Im Dorfe

14 1 0
                                    

Das kleine Dorf am Waldesrand bot selbst in tiefster Nacht einen beschaulichen, ja geradezu romantischen Anblick. Die breiten, gepflasterten Straßen wurden vom sanften Lichtschein flackernder Laternen erhellt. Kleine, sich stark ähnelnde Fachwerkhäuser mit schneebedeckten Ziegeldächern und steinernen Treppen, die zu den Pforten führten, reihten sich geradlinig aneinander. Aus ihren Schornsteinen quollen dunkelgraue Rauchwolken zum Winterhimmel empor, während dicke Flocken stetig zur Erde herabfielen und das gesamte Dorf in ein reines, unberührtes Weiß hüllten.

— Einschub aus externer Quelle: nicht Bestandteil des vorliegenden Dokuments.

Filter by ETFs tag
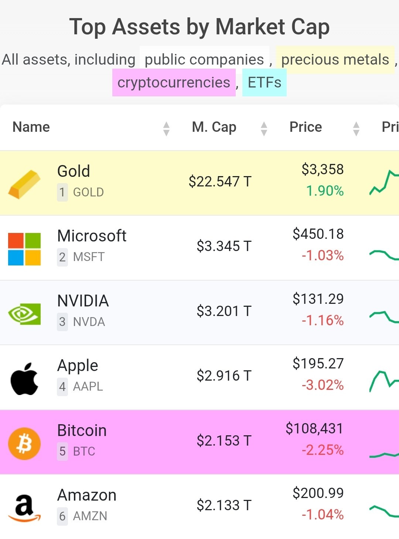Screen dimensions: 399x539 click(265, 82)
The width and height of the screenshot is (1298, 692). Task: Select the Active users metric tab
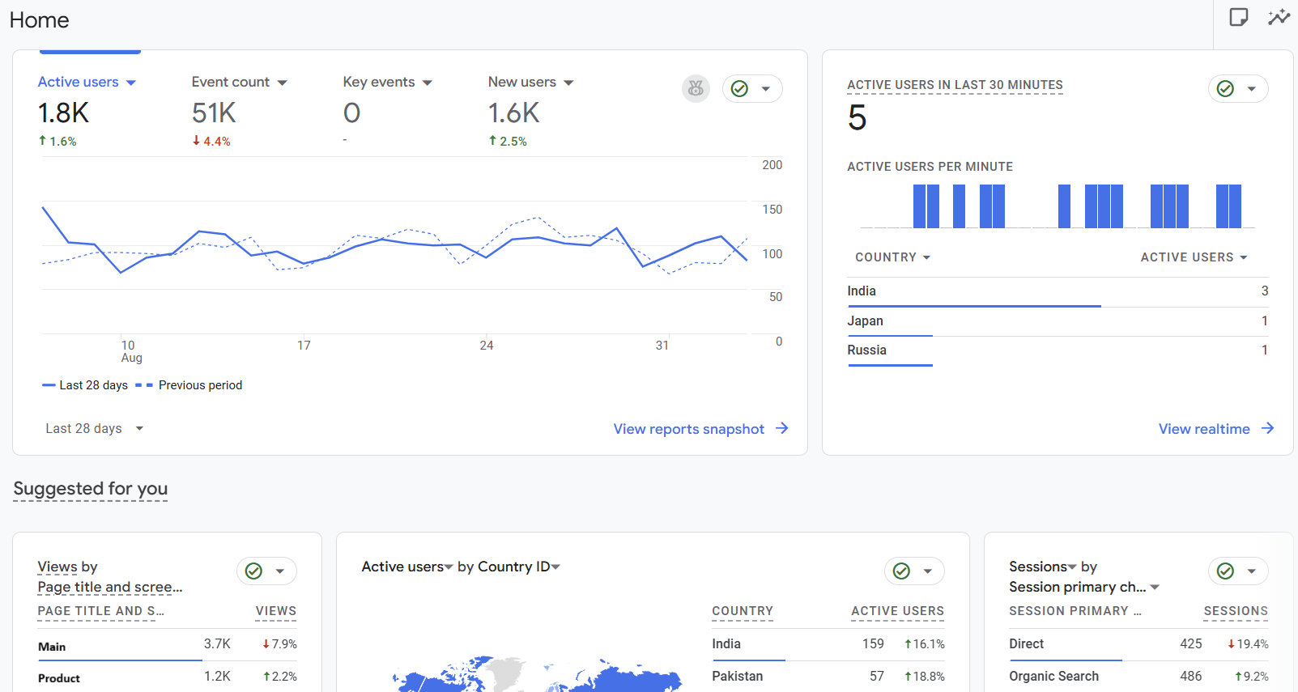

In einigen wenigen, der kleinen, teils vereisten Fenster brannte trotz der späten Stunde noch immer Licht. Die Meisten jedoch waren in Dunkelheit getaucht. Sämtliche Türen und Tore waren fest verschlossen. Das gesamte Dorf wirkte, als wäre es im tiefen Schlaf versunken. Kein Mensch war mehr außerhalb seines Heimes anzutreffen. Eine friedliche Stille hatte sich über die kleine Ortschaft gelegt. Jene wurde lediglich vom leisen Rauschen eines aufkommenden Windstoßes und vom gelegentlichen Zwitschern eines vorlauten Vogels unterbrochen.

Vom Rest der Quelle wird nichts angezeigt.